**Assignment:** In the data below, how many lines contain the string "will"? Give only the figure.

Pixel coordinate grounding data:

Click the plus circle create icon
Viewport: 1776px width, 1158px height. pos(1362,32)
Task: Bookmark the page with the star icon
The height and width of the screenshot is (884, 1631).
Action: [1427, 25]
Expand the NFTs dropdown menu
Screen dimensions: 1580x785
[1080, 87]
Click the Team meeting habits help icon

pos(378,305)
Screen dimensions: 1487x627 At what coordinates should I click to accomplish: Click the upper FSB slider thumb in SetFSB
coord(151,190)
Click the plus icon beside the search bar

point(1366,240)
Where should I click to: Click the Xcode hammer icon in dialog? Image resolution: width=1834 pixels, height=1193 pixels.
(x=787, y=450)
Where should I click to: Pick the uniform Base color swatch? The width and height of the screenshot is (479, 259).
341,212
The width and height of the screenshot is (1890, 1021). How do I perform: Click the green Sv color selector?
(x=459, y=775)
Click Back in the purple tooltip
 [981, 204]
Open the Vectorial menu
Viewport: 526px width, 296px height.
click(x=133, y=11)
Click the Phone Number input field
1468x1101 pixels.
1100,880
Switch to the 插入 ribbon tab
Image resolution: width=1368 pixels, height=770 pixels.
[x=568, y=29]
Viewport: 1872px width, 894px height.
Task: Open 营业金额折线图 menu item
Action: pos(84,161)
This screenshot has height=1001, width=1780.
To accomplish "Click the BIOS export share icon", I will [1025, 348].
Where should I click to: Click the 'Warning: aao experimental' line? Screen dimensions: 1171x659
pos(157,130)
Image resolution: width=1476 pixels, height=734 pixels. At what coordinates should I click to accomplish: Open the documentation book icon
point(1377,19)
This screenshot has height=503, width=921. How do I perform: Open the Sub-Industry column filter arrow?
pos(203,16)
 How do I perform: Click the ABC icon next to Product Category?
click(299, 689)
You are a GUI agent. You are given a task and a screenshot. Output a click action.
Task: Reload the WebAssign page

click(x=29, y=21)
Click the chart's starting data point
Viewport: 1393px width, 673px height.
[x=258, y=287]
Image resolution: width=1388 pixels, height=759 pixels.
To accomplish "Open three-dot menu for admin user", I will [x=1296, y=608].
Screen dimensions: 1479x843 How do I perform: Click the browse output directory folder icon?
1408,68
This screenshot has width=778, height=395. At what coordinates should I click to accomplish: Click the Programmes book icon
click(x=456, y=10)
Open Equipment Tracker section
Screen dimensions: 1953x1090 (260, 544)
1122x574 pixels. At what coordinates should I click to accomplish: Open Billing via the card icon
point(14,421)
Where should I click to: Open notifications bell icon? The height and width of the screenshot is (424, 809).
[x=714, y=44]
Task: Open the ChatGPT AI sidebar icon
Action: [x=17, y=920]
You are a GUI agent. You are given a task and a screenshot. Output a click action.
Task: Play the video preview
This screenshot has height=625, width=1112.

**Reply to the exercise:** 2